What to do -> Reproduce every entry word for word.

### Input for this task

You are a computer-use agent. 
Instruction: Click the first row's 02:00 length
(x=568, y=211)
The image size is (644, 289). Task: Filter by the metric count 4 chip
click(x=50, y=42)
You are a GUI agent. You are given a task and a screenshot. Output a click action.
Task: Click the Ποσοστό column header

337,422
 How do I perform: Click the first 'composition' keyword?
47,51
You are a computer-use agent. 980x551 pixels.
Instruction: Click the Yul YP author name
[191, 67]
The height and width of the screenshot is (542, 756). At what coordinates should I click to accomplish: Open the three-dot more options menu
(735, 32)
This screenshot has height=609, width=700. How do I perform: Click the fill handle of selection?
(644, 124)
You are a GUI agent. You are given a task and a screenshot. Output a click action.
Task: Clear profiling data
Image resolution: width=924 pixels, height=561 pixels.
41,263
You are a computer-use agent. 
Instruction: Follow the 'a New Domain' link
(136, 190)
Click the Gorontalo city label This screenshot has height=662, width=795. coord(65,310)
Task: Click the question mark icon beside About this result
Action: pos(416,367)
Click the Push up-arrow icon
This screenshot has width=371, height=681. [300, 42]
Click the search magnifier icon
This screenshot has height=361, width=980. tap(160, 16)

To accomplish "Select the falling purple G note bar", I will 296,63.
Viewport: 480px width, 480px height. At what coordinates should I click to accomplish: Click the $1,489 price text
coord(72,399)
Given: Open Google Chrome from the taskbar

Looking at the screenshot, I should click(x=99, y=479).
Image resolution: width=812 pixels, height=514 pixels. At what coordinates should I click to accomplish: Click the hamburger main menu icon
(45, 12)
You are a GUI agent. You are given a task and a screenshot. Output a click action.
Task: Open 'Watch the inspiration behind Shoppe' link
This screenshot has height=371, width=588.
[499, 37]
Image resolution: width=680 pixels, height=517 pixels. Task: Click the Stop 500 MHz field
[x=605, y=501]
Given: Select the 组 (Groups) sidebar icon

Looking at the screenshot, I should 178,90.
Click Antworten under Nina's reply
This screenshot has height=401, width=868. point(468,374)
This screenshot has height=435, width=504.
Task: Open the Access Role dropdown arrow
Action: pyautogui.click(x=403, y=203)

######

Task solution ->
You are a computer-use agent. 
Instruction: Click the first row's 02:00 length
(x=568, y=211)
The image size is (644, 289). Task: Filter by the metric count 4 chip
click(x=50, y=42)
You are a GUI agent. You are given a task and a screenshot. Output a click action.
Task: Click the Ποσοστό column header

337,422
 How do I perform: Click the first 'composition' keyword?
47,51
You are a computer-use agent. 980x551 pixels.
Instruction: Click the Yul YP author name
[191, 67]
The height and width of the screenshot is (542, 756). At what coordinates should I click to accomplish: Open the three-dot more options menu
(735, 32)
This screenshot has height=609, width=700. How do I perform: Click the fill handle of selection?
(644, 124)
You are a GUI agent. You are given a task and a screenshot. Output a click action.
Task: Clear profiling data
Image resolution: width=924 pixels, height=561 pixels.
41,263
You are a computer-use agent. 
Instruction: Follow the 'a New Domain' link
(136, 190)
Click the Gorontalo city label This screenshot has height=662, width=795. coord(65,310)
Task: Click the question mark icon beside About this result
Action: pos(416,367)
Click the Push up-arrow icon
This screenshot has width=371, height=681. [300, 42]
Click the search magnifier icon
This screenshot has height=361, width=980. tap(160, 16)

To accomplish "Select the falling purple G note bar", I will 296,63.
Viewport: 480px width, 480px height. At what coordinates should I click to accomplish: Click the $1,489 price text
coord(72,399)
Given: Open Google Chrome from the taskbar

Looking at the screenshot, I should click(x=99, y=479).
Image resolution: width=812 pixels, height=514 pixels. At what coordinates should I click to accomplish: Click the hamburger main menu icon
(45, 12)
You are a GUI agent. You are given a task and a screenshot. Output a click action.
Task: Open 'Watch the inspiration behind Shoppe' link
This screenshot has height=371, width=588.
[499, 37]
Image resolution: width=680 pixels, height=517 pixels. Task: Click the Stop 500 MHz field
[x=605, y=501]
Given: Select the 组 (Groups) sidebar icon

Looking at the screenshot, I should 178,90.
Click Antworten under Nina's reply
This screenshot has height=401, width=868. point(468,374)
This screenshot has height=435, width=504.
Task: Open the Access Role dropdown arrow
Action: pyautogui.click(x=403, y=203)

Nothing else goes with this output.